WORCESTER, Mass.–It’s the best start in almost 50 years, and the Minutemen keep on rolling.
Behind goals from Mitchell Chaffee, Bobby Kaiser and Cale Makar, the Massachusetts hockey team topped Holy Cross 3-1 on the road on Friday night, doubling the Crusaders’ shot attempts en route to its sixth consecutive win.
“There’s no easy wins at this level and tonight I thought we played a good 60 minutes,” said UMass coach Greg Carvel. “You want it to be easy but it never is. Holy Cross played exactly how we thought they would, good speed up and down the ice and they competed hard.”
No. 4 UMass (9-1-0, 5-0-0 Hockey East Association) was more dominant than even the two-goal advantage suggests, as the Minutemen were fairly in control throughout, save for some nervy moments in the final period.
“Definitely it was a little hectic at some points, but I think we stayed poised and we handled it,” Kaiser said. “[Lindberg] our goalie played outstanding and backed us up a couple times, so it’s just everyone doing their part and making sure to take care of business.”
Chaffee continued his stellar sophomore season to get UMass started early, pouncing on a bad Holy Cross (1-7-1, 1-3-1 Atlantic Hockey Association) turnover in the offensive zone and slipping one past Crusader goaltender Erik Gordon to open the scoring at 6:55 of the first.

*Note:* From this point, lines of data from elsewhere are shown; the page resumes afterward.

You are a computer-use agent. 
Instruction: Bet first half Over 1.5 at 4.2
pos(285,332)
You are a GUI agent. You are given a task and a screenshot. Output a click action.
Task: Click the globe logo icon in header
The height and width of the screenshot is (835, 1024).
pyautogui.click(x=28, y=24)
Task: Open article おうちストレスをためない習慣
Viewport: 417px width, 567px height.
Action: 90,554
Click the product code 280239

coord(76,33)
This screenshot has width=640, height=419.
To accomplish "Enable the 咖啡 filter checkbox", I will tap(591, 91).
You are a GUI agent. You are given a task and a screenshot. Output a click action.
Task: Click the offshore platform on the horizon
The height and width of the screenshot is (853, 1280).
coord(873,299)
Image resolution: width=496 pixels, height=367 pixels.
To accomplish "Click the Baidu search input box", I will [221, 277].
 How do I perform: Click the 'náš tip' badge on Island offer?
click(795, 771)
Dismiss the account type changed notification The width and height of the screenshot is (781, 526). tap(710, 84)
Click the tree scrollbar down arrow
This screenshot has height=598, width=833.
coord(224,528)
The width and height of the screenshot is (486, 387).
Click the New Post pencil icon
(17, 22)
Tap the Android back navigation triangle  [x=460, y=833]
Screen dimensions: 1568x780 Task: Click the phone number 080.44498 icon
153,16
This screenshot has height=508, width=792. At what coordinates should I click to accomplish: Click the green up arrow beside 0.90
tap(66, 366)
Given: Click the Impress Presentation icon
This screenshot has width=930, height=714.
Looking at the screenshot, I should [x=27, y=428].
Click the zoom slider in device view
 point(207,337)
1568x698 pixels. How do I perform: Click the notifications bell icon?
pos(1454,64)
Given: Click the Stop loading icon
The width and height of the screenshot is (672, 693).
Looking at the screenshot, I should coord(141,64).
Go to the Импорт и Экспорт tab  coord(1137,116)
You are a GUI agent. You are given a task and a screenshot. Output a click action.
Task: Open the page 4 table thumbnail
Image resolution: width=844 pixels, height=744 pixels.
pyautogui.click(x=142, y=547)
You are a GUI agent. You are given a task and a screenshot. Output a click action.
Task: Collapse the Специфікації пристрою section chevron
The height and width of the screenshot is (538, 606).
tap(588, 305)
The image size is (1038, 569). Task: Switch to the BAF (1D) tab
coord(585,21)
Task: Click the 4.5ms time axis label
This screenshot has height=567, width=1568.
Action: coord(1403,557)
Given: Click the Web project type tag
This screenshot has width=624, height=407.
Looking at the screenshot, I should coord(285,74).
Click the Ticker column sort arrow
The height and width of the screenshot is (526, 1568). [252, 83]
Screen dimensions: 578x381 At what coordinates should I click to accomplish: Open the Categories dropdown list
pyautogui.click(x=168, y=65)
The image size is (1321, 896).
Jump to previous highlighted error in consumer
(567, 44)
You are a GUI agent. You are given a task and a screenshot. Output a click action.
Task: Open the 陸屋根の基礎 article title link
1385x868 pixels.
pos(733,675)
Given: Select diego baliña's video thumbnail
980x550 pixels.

Holy Cross came out fast in the second, and only needed 38 seconds to level things as Jack Surowiec buried a rebound to make it 1-1. It was the lone blemish on Filip Lindberg’s record for the night, as the freshman netminder made 20 saves.
“Just a very up-and-down game, they pushed us really hard and we knew it was going to come,” said Makar. “But I think we weathered the storm at times, but at other times let them kind of get in our heads, but at the end of the day it’s a learning curve for our relatively young team.”
The Minutemen had a couple great chances in the second — John Leonard threw a beautiful between-the-legs pass out front from behind the cage, but Niko Hildenbrand fired it over — and with a 42-21 shot advantage on the night, expected to do a little more. The Crusaders did a nice job of keeping pucks from the net, with 20 total blocks on Friday.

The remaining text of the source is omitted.